SLiMBuild Options II

masking=T/F : Master control switch to turn off all masking if False [True]

dismask=T/F : Whether to mask ordered regions (see rje_disorder for options) [False]

consmask=T/F : Whether to use relative conservation masking [False]

ftmask=LIST : UniProt features to mask out (True=EM,DOMAIN,TRANSMEM) []
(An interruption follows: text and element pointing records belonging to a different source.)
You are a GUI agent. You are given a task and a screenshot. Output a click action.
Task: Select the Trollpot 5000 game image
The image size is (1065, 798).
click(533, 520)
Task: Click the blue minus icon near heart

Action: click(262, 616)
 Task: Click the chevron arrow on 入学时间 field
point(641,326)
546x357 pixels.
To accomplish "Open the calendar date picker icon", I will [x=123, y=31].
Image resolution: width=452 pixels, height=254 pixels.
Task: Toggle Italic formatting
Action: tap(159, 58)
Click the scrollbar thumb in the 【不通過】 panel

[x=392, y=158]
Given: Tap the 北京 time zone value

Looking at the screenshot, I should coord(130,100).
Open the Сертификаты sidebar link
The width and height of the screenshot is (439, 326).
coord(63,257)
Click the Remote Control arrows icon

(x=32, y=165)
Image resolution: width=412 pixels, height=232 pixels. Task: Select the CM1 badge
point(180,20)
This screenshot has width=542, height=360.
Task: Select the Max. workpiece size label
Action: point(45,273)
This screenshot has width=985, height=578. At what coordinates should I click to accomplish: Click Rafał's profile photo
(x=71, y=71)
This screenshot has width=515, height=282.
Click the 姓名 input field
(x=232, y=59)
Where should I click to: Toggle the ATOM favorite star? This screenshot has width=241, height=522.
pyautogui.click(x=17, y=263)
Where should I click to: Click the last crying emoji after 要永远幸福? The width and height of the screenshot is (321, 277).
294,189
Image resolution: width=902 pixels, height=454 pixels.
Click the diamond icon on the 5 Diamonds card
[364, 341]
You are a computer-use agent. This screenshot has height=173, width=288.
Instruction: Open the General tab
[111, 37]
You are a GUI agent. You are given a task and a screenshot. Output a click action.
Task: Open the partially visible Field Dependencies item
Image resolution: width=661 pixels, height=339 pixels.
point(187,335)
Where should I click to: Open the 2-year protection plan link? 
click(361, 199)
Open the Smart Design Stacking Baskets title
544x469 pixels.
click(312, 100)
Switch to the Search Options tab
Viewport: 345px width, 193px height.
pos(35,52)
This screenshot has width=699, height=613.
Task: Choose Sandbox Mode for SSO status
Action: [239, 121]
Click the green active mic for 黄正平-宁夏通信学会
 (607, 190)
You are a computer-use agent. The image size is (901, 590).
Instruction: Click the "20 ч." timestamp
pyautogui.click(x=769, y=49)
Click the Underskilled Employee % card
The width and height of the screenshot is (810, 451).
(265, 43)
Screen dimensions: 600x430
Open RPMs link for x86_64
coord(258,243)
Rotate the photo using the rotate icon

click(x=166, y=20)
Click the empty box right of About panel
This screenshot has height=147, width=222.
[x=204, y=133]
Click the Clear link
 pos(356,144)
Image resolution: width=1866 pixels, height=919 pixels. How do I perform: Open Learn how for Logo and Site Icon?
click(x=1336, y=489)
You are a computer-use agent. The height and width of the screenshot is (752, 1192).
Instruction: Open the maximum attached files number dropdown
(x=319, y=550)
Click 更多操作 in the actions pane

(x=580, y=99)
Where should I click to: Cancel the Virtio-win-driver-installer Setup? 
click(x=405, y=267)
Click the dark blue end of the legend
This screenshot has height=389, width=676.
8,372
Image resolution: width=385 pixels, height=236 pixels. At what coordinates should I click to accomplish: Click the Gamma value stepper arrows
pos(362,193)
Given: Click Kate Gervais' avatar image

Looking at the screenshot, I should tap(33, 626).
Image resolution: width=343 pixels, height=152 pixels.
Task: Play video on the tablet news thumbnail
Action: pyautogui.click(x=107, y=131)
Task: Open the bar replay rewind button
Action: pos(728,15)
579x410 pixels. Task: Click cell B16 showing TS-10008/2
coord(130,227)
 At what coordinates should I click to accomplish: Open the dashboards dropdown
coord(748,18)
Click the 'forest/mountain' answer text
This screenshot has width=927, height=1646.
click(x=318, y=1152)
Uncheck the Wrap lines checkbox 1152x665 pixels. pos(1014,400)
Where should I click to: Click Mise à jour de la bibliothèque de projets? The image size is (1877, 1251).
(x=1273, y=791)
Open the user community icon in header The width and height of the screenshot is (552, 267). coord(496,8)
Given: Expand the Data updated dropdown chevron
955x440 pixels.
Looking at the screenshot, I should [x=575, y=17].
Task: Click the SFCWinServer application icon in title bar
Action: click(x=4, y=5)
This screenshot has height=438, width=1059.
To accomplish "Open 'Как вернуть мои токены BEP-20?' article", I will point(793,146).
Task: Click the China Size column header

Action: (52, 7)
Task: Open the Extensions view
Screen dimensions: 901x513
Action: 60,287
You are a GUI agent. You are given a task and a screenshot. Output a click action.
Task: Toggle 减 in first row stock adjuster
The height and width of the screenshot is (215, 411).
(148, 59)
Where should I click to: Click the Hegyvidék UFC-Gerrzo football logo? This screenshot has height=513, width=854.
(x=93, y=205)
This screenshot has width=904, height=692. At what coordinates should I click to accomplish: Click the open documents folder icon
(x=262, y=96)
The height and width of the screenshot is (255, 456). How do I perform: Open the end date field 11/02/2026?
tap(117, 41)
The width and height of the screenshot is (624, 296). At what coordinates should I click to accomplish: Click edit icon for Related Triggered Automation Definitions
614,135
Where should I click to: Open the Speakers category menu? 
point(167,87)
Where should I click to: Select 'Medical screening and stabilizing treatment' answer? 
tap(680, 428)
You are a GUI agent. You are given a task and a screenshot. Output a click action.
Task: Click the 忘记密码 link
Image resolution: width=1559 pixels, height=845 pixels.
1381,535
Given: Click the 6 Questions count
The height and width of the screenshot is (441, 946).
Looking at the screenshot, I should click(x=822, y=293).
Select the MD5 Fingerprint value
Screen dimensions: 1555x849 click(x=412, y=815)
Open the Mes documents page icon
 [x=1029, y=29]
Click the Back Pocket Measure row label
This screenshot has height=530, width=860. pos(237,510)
imask=LIST : UniProt features to inversely ("inclusively") mask. (Seqs MUST have 1+ features) []

compmask=X,Y : Mask low complexity regions (same AA in X+ of Y consecutive aas) [5,8]

casemask=X : Mask Upper or Lower case [None]

motifmask=X : List (or file) of motifs to mask from input sequences []

metmask=T/F : Masks the N-terminal M (can be useful if termini=T) [True]

posmask=LIST : Masks list of position-specific aas, where list = pos1:aas,pos2:aas [2:A]

aamask=LIST : Masks list of AAs from all sequences (reduces alphabet) []

qregion=X,Y : Mask all but the region of the query from (and including) residue X to residue Y [0,-1]

SLiMBuild Options III

termini=T/F : Whether to add termini characters (^ & $) to search sequences [True]

minwild=X : Minimum number of consecutive wildcard positions to allow [0]

maxwild=X : Maximum number of consecutive wildcard positions to allow [2]

slimlen=X : Maximum length of SLiMs to return (no. non-wildcard positions) [5]

minocc=X : Minimum number of unrelated occurrences for returned SLiMs. (Proportion of UP if < 1) [0.05]

absmin=X : Used if minocc<1 to define absolute min. UP occ [3]

alphahelix=T/F : Special i, i+3/4, i+7 motif discovery [False]

SLiMBuild Options IV

ambiguity=T/F : (preamb=T/F) Whether to search for ambiguous motifs during motif discovery [True]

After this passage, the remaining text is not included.